Architectural Engineering


Date of this Version



A THESIS Presented to the Faculty of The Graduate College at the University of Nebraska In Partial Fulfillment of Requirements For the Degree of Master of Science, Major: Architectural Engineering, Under the Supervision of Professor Haorong Li. Lincoln, Nebraska: May, 2012

Copyright 2012 Scott Sharp


Energy recovery systems aim to recover waste energy that is normally lost to the environment. Waste energy comes in a variety of forms. Many processes involving building HVAC involves transferring energy from one working fluid to another. Governing codes put strict requirements on ventilation requirements for various occupancy types. Increased ventilation demands more from the HVAC equipment since outdoor air (ventilation air) is being brought into the building and requires tempering in order to retain occupant comfort. The energy required to temper this air increases as ventilation rates increase. Many commercial buildings have implemented exhaust air energy recovery, or runaround loops in order to re-capture the energy in the exhaust air streams.

Residential HVAC systems are no different than commercial systems, just less complex typically. There is little being done to recover energy lost in the residential sector. The commercial industry is much further along in energy recovery systems than the residential sector. This is partially due to the lack of interest by home owners. Residential buildings consumed 35% of the total U.S. natural gas consumption in 2008 accounting for more than $90 billion dollars annually. Typical residential furnaces are 80% thermally efficient. The wasted energy is largely found in the combustion products,or flue gasses. By recovering heat from the flue gases, this energy can be reclaimed and put to use.
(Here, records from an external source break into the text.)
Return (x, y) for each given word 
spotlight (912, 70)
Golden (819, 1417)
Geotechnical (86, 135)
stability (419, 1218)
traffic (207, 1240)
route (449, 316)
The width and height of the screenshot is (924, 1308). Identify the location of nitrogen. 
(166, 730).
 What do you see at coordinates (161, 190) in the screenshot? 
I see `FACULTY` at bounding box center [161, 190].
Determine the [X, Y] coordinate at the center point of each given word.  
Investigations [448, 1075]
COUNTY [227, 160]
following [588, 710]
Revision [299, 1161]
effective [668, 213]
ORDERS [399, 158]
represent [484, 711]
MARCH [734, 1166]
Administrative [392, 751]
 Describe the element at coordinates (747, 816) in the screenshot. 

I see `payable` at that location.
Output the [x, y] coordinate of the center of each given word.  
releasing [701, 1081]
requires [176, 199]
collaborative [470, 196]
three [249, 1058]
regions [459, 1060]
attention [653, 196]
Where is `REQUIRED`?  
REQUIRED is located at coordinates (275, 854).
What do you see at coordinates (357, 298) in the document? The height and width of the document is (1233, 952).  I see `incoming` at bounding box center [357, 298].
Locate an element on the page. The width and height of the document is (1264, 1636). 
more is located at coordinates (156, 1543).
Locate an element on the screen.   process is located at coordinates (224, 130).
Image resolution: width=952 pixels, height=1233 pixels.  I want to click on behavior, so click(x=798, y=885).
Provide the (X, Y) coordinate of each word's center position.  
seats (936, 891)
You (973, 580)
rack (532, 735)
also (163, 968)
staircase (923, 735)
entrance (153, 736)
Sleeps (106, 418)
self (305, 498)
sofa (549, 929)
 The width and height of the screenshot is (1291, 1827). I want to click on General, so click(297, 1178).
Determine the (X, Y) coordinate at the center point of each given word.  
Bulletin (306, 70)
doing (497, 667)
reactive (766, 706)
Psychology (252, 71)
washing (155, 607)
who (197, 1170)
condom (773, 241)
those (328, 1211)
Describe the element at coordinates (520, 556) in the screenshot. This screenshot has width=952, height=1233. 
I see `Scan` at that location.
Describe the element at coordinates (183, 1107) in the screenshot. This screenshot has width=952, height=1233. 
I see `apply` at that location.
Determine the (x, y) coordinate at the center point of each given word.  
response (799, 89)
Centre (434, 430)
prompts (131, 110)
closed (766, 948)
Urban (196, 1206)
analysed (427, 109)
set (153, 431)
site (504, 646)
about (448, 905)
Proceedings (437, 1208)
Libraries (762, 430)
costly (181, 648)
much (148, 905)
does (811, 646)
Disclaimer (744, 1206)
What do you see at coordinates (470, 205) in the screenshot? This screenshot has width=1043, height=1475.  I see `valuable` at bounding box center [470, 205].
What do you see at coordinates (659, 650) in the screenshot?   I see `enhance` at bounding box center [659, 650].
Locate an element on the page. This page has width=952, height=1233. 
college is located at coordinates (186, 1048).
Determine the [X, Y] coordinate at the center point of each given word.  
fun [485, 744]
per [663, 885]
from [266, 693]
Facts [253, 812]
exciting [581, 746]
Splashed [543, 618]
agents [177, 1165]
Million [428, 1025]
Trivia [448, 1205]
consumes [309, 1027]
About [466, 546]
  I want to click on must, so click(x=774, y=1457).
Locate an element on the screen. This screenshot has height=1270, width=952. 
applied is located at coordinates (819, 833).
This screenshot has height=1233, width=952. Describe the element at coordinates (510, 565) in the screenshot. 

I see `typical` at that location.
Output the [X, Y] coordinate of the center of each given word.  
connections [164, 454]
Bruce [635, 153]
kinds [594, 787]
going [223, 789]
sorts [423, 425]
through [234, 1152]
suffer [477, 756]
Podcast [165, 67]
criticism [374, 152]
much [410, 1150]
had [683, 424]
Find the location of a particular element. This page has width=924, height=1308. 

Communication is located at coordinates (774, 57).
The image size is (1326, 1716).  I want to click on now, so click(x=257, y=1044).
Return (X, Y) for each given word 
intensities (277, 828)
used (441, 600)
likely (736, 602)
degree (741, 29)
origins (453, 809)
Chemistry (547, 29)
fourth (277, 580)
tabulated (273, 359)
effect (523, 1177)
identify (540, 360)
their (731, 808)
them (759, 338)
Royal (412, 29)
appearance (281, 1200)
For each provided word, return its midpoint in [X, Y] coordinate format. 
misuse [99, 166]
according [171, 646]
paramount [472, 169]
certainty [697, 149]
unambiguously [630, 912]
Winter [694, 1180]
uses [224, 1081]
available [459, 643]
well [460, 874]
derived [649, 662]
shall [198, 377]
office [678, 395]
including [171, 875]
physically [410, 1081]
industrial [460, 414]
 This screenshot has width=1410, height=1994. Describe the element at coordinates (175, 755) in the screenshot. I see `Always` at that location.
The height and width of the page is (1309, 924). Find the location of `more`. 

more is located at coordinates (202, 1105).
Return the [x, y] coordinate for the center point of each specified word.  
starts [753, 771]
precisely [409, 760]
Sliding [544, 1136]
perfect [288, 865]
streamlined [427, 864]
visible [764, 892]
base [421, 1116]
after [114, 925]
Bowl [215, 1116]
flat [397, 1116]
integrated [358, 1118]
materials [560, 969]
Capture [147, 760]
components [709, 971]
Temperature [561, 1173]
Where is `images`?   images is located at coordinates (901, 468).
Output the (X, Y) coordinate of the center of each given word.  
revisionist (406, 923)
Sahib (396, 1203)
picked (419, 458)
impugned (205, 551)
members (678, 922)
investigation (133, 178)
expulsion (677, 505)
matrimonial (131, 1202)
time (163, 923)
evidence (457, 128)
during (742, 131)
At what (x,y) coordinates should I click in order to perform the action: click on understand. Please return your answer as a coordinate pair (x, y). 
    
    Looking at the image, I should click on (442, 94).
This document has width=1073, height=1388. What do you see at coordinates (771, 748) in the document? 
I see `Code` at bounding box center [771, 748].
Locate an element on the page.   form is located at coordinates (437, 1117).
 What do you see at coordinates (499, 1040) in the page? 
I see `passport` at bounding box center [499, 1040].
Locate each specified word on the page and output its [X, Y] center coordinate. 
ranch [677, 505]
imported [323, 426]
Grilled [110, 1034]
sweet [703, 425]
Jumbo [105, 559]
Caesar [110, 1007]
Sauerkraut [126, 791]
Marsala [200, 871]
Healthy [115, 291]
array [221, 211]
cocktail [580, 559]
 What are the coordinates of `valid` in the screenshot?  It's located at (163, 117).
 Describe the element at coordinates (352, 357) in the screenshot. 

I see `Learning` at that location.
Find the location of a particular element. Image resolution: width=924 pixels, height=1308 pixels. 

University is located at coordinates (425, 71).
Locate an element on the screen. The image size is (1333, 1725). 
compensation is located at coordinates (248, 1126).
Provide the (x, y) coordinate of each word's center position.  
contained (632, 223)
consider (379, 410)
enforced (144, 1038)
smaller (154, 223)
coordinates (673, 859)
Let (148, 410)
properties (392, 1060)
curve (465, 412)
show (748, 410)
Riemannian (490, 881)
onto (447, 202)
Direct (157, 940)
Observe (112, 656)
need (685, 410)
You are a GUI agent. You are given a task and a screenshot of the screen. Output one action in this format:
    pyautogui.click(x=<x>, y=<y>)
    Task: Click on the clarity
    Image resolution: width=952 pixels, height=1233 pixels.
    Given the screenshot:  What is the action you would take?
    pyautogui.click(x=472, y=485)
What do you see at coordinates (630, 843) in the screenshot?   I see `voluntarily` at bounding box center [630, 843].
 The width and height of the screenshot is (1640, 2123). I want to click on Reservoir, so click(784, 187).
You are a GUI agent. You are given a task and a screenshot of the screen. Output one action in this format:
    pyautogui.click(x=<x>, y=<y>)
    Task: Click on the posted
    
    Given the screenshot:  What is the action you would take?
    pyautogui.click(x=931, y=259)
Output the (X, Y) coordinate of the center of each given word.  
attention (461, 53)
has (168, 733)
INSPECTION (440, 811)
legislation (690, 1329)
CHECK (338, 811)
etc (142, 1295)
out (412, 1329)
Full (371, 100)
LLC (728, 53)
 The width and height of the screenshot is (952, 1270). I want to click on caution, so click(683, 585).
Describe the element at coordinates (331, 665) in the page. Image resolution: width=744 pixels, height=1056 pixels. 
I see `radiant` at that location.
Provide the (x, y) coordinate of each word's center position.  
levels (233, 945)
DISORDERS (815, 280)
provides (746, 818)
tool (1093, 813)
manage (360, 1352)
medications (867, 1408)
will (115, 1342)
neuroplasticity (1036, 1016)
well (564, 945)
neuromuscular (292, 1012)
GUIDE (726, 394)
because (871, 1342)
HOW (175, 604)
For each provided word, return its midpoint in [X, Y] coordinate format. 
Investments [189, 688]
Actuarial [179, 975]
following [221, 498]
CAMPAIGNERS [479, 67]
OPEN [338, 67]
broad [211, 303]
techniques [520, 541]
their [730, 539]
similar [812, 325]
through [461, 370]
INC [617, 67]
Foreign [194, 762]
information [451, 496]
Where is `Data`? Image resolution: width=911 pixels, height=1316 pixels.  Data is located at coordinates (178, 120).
Having a source for energy recovery is only part of the predicament. A desirable application of the recovered energy is also necessary. Home owners need to see a quick payback as well as an incentive in order to be enticed to make capital investments. Without government aid or tax incentives many individuals lose interest.

This thesis researches using energy recovery from residential gas furnaces to apply reclaimed heat to a radiant driveway heating system. The incentive for this application is the not only a maintenance free driveway in the winter, but reduced costs for snow removal.